■ WHAT YOU WILL DO
Print out the records below with nothing altered.

■ INPUT DATA
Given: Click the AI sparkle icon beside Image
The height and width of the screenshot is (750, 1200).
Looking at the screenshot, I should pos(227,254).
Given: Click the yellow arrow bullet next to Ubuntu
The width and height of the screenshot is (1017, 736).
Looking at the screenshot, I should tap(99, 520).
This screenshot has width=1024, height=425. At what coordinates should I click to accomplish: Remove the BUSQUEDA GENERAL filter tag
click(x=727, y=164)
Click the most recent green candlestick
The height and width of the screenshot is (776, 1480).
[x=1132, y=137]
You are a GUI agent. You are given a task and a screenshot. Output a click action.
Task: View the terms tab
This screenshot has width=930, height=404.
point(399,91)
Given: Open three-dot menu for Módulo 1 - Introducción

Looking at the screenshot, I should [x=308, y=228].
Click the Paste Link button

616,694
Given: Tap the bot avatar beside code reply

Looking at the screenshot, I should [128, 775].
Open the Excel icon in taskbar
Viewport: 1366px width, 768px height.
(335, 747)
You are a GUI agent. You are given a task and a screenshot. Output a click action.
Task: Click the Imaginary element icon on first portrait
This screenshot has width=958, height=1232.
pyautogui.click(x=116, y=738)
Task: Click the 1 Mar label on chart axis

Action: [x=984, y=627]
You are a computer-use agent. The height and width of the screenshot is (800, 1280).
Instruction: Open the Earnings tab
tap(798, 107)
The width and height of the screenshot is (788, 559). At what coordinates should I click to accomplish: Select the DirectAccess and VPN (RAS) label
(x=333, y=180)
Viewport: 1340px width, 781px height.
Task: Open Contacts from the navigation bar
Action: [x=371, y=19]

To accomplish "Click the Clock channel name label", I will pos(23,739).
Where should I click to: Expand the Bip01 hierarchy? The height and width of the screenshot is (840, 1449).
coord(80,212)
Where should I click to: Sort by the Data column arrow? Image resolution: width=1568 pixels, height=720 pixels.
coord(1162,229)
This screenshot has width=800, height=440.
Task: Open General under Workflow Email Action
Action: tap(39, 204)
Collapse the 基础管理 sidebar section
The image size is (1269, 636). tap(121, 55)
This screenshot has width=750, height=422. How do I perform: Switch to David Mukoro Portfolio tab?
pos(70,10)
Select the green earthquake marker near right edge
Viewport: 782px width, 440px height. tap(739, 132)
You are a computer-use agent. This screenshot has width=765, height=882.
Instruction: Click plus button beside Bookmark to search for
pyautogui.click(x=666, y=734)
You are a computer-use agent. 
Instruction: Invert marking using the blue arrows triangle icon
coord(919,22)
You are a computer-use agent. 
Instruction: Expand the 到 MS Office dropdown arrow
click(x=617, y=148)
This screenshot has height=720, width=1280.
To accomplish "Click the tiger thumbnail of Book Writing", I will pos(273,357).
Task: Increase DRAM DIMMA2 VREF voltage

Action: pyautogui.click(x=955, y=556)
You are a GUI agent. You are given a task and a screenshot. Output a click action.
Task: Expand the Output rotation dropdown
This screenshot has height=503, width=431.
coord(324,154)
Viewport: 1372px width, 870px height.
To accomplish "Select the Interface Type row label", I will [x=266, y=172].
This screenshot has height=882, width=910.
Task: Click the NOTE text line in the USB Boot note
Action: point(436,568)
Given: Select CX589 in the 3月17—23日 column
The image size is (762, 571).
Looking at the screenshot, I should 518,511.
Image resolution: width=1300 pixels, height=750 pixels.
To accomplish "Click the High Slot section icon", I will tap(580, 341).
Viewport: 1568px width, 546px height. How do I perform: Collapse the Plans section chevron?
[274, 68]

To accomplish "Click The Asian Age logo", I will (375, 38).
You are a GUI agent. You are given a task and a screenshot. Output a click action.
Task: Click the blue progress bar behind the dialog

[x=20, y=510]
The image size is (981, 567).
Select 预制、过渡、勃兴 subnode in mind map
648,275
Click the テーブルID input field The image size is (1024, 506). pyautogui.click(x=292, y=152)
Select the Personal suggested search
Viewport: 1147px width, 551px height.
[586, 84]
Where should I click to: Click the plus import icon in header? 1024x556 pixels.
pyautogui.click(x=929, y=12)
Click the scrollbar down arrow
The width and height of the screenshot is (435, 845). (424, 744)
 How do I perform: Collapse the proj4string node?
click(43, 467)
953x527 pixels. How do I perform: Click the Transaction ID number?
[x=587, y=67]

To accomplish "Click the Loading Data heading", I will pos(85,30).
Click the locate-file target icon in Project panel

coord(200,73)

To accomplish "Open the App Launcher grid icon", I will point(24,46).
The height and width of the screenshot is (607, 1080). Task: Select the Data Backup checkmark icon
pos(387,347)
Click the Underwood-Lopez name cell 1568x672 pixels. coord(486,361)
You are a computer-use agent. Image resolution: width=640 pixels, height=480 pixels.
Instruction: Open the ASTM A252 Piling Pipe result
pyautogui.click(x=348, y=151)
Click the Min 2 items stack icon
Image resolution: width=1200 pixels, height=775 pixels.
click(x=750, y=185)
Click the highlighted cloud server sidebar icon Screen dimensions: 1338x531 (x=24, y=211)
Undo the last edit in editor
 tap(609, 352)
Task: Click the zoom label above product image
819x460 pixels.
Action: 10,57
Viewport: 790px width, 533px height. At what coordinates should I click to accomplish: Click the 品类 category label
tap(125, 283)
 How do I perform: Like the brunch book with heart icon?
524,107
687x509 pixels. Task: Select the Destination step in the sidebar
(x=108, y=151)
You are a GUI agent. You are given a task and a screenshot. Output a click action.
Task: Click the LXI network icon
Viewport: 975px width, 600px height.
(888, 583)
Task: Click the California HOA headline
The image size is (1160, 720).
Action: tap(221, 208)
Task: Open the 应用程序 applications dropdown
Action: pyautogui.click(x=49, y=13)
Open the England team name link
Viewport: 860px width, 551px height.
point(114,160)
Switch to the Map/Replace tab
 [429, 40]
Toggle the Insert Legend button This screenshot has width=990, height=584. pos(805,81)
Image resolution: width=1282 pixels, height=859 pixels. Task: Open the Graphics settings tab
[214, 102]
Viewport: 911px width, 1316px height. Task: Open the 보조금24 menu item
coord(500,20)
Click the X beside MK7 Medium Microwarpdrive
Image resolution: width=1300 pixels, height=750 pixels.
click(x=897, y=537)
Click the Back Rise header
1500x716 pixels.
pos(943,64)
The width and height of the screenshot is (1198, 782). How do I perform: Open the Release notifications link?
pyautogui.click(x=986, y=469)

■ RESULT BELOW
Given: Click the AI sparkle icon beside Image
The height and width of the screenshot is (750, 1200).
Looking at the screenshot, I should pos(227,254).
Given: Click the yellow arrow bullet next to Ubuntu
The width and height of the screenshot is (1017, 736).
Looking at the screenshot, I should tap(99, 520).
This screenshot has width=1024, height=425. At what coordinates should I click to accomplish: Remove the BUSQUEDA GENERAL filter tag
click(x=727, y=164)
Click the most recent green candlestick
The height and width of the screenshot is (776, 1480).
[x=1132, y=137]
You are a GUI agent. You are given a task and a screenshot. Output a click action.
Task: View the terms tab
This screenshot has width=930, height=404.
point(399,91)
Given: Open three-dot menu for Módulo 1 - Introducción

Looking at the screenshot, I should [x=308, y=228].
Click the Paste Link button

616,694
Given: Tap the bot avatar beside code reply

Looking at the screenshot, I should [128, 775].
Open the Excel icon in taskbar
Viewport: 1366px width, 768px height.
(335, 747)
You are a GUI agent. You are given a task and a screenshot. Output a click action.
Task: Click the Imaginary element icon on first portrait
This screenshot has width=958, height=1232.
pyautogui.click(x=116, y=738)
Task: Click the 1 Mar label on chart axis

Action: [x=984, y=627]
You are a computer-use agent. The height and width of the screenshot is (800, 1280).
Instruction: Open the Earnings tab
tap(798, 107)
The width and height of the screenshot is (788, 559). At what coordinates should I click to accomplish: Select the DirectAccess and VPN (RAS) label
(x=333, y=180)
Viewport: 1340px width, 781px height.
Task: Open Contacts from the navigation bar
Action: [x=371, y=19]

To accomplish "Click the Clock channel name label", I will pos(23,739).
Where should I click to: Expand the Bip01 hierarchy? The height and width of the screenshot is (840, 1449).
coord(80,212)
Where should I click to: Sort by the Data column arrow? Image resolution: width=1568 pixels, height=720 pixels.
coord(1162,229)
This screenshot has width=800, height=440.
Task: Open General under Workflow Email Action
Action: tap(39, 204)
Collapse the 基础管理 sidebar section
The image size is (1269, 636). tap(121, 55)
This screenshot has width=750, height=422. How do I perform: Switch to David Mukoro Portfolio tab?
pos(70,10)
Select the green earthquake marker near right edge
Viewport: 782px width, 440px height. tap(739, 132)
You are a computer-use agent. This screenshot has width=765, height=882.
Instruction: Click plus button beside Bookmark to search for
pyautogui.click(x=666, y=734)
You are a computer-use agent. 
Instruction: Invert marking using the blue arrows triangle icon
coord(919,22)
You are a computer-use agent. 
Instruction: Expand the 到 MS Office dropdown arrow
click(x=617, y=148)
This screenshot has height=720, width=1280.
To accomplish "Click the tiger thumbnail of Book Writing", I will pos(273,357).
Task: Increase DRAM DIMMA2 VREF voltage

Action: pyautogui.click(x=955, y=556)
You are a GUI agent. You are given a task and a screenshot. Output a click action.
Task: Expand the Output rotation dropdown
This screenshot has height=503, width=431.
coord(324,154)
Viewport: 1372px width, 870px height.
To accomplish "Select the Interface Type row label", I will [x=266, y=172].
This screenshot has height=882, width=910.
Task: Click the NOTE text line in the USB Boot note
Action: point(436,568)
Given: Select CX589 in the 3月17—23日 column
The image size is (762, 571).
Looking at the screenshot, I should 518,511.
Image resolution: width=1300 pixels, height=750 pixels.
To accomplish "Click the High Slot section icon", I will tap(580, 341).
Viewport: 1568px width, 546px height. How do I perform: Collapse the Plans section chevron?
[274, 68]

To accomplish "Click The Asian Age logo", I will (375, 38).
You are a GUI agent. You are given a task and a screenshot. Output a click action.
Task: Click the blue progress bar behind the dialog

[x=20, y=510]
The image size is (981, 567).
Select 预制、过渡、勃兴 subnode in mind map
648,275
Click the テーブルID input field The image size is (1024, 506). pyautogui.click(x=292, y=152)
Select the Personal suggested search
Viewport: 1147px width, 551px height.
[586, 84]
Where should I click to: Click the plus import icon in header? 1024x556 pixels.
pyautogui.click(x=929, y=12)
Click the scrollbar down arrow
The width and height of the screenshot is (435, 845). (424, 744)
 How do I perform: Collapse the proj4string node?
click(43, 467)
953x527 pixels. How do I perform: Click the Transaction ID number?
[x=587, y=67]

To accomplish "Click the Loading Data heading", I will pos(85,30).
Click the locate-file target icon in Project panel

coord(200,73)

To accomplish "Open the App Launcher grid icon", I will point(24,46).
The height and width of the screenshot is (607, 1080). Task: Select the Data Backup checkmark icon
pos(387,347)
Click the Underwood-Lopez name cell 1568x672 pixels. coord(486,361)
You are a computer-use agent. Image resolution: width=640 pixels, height=480 pixels.
Instruction: Open the ASTM A252 Piling Pipe result
pyautogui.click(x=348, y=151)
Click the Min 2 items stack icon
Image resolution: width=1200 pixels, height=775 pixels.
click(x=750, y=185)
Click the highlighted cloud server sidebar icon Screen dimensions: 1338x531 (x=24, y=211)
Undo the last edit in editor
 tap(609, 352)
Task: Click the zoom label above product image
819x460 pixels.
Action: 10,57
Viewport: 790px width, 533px height. At what coordinates should I click to accomplish: Click the 品类 category label
tap(125, 283)
 How do I perform: Like the brunch book with heart icon?
524,107
687x509 pixels. Task: Select the Destination step in the sidebar
(x=108, y=151)
You are a GUI agent. You are given a task and a screenshot. Output a click action.
Task: Click the LXI network icon
Viewport: 975px width, 600px height.
(888, 583)
Task: Click the California HOA headline
The image size is (1160, 720).
Action: tap(221, 208)
Task: Open the 应用程序 applications dropdown
Action: pyautogui.click(x=49, y=13)
Open the England team name link
Viewport: 860px width, 551px height.
point(114,160)
Switch to the Map/Replace tab
 [429, 40]
Toggle the Insert Legend button This screenshot has width=990, height=584. pos(805,81)
Image resolution: width=1282 pixels, height=859 pixels. Task: Open the Graphics settings tab
[214, 102]
Viewport: 911px width, 1316px height. Task: Open the 보조금24 menu item
coord(500,20)
Click the X beside MK7 Medium Microwarpdrive
Image resolution: width=1300 pixels, height=750 pixels.
click(x=897, y=537)
Click the Back Rise header
1500x716 pixels.
pos(943,64)
The width and height of the screenshot is (1198, 782). How do I perform: Open the Release notifications link?
pyautogui.click(x=986, y=469)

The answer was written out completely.